The Anatomy Atlas
“The human body essentially recreates itself every six months. Nearly every cell of hair and skin and bone dies and another is directed to its former place. You are not who you were last November.”
― Donald Miller
This section is tailor-made for people who take an active interest in how the body functions and who already have a good grasp of what takes place in the body on a daily basis. Welcome to our "road map" to the body - what we call The Anatomy Atlas.
From the beginning of mankind, there have been people who have dedicated their lives to studying how the body works, why it becomes ill and why and how it ages. Even for those people who do not plan to spend their working years in careers related to health care, understanding the body can offer a great deal of satisfaction. Not only can such people have knowledgeable discussions with their health care professionals, they can also understand treatments for certain ailments and critically evaluate the various procedures and supplements available to the public at large.
The study of anatomy and physiology can also help an individual make better choices regarding the activities they indulge in and how they can be thought of as beneficial or detrimental to the body.
Human anatomy actually encompasses all of the various structures which make up the entire individual. In a very confined sense, human anatomy deals merely with the total being and those parts which are evident to the eye through various methods of dissection. From this standpoint, human anatomy can be studied through two different methods:
- Systemic Anatomy - Where the various structures are considered separately.
- Topographical or Regional Anatomy - When the tissues and organs are studied in relation to one another.
When studying Systemic Anatomy, the various systems of the human body can be grouped under the following headings.
Osteology - The skeleton or bony system.
Syndesmology - The joints or articulations.
Myology - This heading is for the muscles. Along with the muscles, it is important to include the fasciae, which are intimately connect with muscles.
Angiology - This is the vascular system, which includes the heart, blood vessels, lymph glands and lymph vessels.
Neurology - The body's nervous system. The organs of sense are also included in this system.
Splanchnology - The visceral system. When looked at topographically, the viscera are formed into two groups: the thoracic viscera and the abdomino-pelvic viscera. Although the heart is a thoracic viscera, it is best to consider it as part of the vascular system.
Anatomy can actually be divided into many different subdivisions. Macroscopic, or gross anatomy, is the study of the large body structures which are visible to the naked eye such as the lungs, heart and kidneys. Even the term "anatomy," which is derived from the Greek language and means "to cut apart," suggests the meaning truly refers to gross anatomy, where organs are dissected to be studied.
Surface anatomy is another subdivision of gross anatomy and involves the study of internal structures as they relate to the skin which is overlying the surface. Surface anatomy is used to identify such varied subjects as the protruding muscles of a bodybuilder to the use by clinicians for locating blood vessels.
Microscopic anatomy is the study of structures which are too small to be seen with the naked eye. For these examinations, thin slices of body tissues are stained and mounted on glass slides to be examined under microscopes.
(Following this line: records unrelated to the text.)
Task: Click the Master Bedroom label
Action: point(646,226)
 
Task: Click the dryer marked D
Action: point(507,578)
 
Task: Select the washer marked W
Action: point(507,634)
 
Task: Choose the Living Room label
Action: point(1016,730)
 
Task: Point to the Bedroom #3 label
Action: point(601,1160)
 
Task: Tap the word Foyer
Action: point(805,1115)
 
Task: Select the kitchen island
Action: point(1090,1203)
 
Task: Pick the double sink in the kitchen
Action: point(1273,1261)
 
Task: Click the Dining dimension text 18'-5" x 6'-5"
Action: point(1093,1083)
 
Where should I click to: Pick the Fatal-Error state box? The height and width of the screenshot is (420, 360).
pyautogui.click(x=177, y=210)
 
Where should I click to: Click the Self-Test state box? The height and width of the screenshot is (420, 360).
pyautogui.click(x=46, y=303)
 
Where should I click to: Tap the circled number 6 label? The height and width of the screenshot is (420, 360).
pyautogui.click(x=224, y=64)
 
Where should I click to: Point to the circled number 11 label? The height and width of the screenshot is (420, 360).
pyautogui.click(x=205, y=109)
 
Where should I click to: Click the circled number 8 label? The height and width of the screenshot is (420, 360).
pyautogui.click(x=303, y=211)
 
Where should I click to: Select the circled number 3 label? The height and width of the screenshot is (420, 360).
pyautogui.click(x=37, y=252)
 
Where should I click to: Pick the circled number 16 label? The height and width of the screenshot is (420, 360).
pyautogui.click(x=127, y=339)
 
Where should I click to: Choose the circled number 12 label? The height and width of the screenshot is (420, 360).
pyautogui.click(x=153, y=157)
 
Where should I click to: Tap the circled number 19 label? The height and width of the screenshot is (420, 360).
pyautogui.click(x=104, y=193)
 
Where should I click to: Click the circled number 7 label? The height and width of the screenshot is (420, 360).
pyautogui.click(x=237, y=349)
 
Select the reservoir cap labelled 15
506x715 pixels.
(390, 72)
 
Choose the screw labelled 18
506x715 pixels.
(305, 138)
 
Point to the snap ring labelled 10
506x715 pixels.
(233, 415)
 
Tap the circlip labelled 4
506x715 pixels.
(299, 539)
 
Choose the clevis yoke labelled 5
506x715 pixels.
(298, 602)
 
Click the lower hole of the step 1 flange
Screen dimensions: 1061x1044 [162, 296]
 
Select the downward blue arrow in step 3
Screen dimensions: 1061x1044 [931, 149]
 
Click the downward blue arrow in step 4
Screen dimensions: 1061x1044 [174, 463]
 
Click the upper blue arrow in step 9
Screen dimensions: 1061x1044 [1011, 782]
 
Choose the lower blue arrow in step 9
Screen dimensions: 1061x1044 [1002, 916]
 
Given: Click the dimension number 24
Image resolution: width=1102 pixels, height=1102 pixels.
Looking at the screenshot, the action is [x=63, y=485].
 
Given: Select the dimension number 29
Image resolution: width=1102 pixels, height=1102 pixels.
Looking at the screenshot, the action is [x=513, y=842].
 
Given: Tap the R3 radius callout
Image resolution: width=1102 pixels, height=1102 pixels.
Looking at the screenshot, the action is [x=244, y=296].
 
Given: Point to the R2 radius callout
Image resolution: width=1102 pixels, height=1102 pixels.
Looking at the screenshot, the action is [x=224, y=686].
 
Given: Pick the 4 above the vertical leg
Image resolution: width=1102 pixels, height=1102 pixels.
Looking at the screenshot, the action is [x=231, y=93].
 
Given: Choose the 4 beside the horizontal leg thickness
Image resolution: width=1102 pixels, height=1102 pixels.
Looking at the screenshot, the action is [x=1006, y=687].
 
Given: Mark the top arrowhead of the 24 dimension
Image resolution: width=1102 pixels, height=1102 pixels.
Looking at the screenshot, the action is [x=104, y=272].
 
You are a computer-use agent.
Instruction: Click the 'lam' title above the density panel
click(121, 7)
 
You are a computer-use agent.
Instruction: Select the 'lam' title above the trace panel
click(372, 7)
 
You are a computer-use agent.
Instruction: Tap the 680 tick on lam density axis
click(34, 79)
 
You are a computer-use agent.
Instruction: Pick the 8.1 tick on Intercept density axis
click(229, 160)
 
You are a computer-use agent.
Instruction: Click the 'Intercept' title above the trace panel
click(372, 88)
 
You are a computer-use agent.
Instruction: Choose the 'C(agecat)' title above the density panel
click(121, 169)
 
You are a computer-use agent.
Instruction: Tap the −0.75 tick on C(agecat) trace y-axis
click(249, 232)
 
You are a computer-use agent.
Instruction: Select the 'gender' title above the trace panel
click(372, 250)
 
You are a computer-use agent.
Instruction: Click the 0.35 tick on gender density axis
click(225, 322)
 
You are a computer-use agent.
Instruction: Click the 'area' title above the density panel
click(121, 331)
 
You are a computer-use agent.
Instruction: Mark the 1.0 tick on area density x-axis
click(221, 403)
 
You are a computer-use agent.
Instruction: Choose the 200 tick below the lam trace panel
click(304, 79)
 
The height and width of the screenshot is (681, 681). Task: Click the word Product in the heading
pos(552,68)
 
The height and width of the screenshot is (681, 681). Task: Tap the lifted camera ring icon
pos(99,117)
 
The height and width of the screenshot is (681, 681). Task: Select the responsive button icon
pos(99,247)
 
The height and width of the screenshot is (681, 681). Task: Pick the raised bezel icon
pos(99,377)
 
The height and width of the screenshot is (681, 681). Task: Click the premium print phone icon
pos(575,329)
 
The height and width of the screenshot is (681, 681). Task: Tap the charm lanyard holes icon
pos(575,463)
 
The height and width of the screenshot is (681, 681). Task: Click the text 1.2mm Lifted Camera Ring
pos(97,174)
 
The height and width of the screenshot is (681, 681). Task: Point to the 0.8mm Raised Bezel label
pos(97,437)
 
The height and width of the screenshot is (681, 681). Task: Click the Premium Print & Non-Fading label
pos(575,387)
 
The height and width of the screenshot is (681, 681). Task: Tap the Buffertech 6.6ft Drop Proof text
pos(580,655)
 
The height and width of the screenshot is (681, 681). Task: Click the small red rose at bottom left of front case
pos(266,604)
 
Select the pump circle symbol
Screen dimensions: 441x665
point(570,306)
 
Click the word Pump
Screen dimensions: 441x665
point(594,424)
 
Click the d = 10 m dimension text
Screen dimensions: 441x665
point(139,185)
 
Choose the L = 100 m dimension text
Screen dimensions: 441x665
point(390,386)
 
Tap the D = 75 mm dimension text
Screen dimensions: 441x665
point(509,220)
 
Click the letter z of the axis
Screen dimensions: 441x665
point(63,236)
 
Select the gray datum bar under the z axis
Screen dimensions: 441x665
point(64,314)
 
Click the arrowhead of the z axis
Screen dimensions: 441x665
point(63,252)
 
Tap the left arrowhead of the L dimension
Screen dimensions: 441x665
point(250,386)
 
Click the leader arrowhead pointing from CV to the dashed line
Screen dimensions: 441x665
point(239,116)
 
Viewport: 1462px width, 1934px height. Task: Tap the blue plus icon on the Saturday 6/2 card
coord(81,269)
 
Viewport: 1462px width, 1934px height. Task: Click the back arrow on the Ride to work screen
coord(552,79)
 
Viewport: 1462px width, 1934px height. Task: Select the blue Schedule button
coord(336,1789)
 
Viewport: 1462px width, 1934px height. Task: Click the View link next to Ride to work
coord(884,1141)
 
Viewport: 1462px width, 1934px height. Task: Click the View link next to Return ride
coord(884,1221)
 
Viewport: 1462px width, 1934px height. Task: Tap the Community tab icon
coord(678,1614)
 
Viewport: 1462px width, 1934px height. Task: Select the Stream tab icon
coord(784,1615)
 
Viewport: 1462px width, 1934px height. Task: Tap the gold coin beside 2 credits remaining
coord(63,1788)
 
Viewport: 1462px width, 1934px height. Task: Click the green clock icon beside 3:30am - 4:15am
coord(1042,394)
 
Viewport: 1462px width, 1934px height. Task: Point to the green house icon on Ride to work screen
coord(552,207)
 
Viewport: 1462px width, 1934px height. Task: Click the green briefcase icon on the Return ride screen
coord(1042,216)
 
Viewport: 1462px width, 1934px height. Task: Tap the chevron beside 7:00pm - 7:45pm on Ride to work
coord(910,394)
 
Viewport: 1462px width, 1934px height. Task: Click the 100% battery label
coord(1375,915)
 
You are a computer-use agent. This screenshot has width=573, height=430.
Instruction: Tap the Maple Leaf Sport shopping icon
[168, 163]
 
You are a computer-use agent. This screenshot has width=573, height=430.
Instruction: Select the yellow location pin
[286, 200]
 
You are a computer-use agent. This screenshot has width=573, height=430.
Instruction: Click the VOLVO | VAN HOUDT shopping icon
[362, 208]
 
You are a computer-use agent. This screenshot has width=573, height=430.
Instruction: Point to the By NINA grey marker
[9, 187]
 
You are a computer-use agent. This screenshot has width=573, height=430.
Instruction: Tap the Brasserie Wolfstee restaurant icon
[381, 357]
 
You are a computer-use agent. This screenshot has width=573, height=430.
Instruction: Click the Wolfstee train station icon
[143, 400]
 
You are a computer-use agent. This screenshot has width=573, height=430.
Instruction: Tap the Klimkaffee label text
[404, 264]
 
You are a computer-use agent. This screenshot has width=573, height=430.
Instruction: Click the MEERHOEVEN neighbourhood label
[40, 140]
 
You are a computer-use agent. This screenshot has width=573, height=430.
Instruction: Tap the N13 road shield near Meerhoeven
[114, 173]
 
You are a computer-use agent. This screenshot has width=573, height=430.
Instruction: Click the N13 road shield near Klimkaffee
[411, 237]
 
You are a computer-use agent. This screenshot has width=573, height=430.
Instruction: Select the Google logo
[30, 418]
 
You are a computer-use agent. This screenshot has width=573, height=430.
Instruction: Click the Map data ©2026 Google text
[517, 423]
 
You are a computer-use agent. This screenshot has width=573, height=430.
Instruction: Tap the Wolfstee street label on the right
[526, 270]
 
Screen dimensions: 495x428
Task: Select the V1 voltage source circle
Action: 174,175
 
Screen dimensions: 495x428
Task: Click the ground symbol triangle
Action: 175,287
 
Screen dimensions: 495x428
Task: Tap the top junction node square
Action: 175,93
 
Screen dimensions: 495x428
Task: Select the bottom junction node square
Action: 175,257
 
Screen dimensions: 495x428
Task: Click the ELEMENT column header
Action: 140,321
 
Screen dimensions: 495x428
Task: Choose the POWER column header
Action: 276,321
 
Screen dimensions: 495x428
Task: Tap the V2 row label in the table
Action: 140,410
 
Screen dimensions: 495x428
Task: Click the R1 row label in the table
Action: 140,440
These studies can be further broken down to the study of the cells (cytology) and the study of tissues (histology).
Developmental anatomy traces the structural changes which take place in the body over a person's entire lifespan. A subdivision of this is developmental anatomy, which studies the changes which occur before birth.
The study of physiology involves the function of the body, or how the body parts work together to maintain their life-sustaining activities. Physiology also has several different subdivisions, including:
- Renal Physiology - This study is related to kidney function and the production of urine.
- Cardiovascular Physiology - The heart and blood vessels are studied in this subdivision.
- Neurophysiology - This science defines the nervous system and how it works.
The body's ability to function on any level depends on the functioning of its individual cells and the chemical reactions which take place in them. The principles of physics are also relied on to explain the body's physiology, particularly for such functions as blood pressure, electrical currents, and the way in which muscles use bones to achieve body movements.
Although it is sometimes preferred to study anatomy and physiology separately, these two sciences are truly inseparable due to the fact that function is always a reflection of structure. Or, what a specific structure can accomplish is dependent upon its form. This concept is known as the principle of complementarity of structure and function.
An example of this is how bones can protect and support the organs of the body because they contain hard deposits of minerals. Another is that blood flows in one direction through the heart because the heart is equipped with valves which prevent the backflow of blood.
An essential tool for studying anatomy and physiology is to master the appropriate terminology for these sciences. Other tools are the ability to observe the various functions, manipulate them, utilize palpation (feeling organs with the hands) and listen to the organs' sounds with the use of a stethoscope.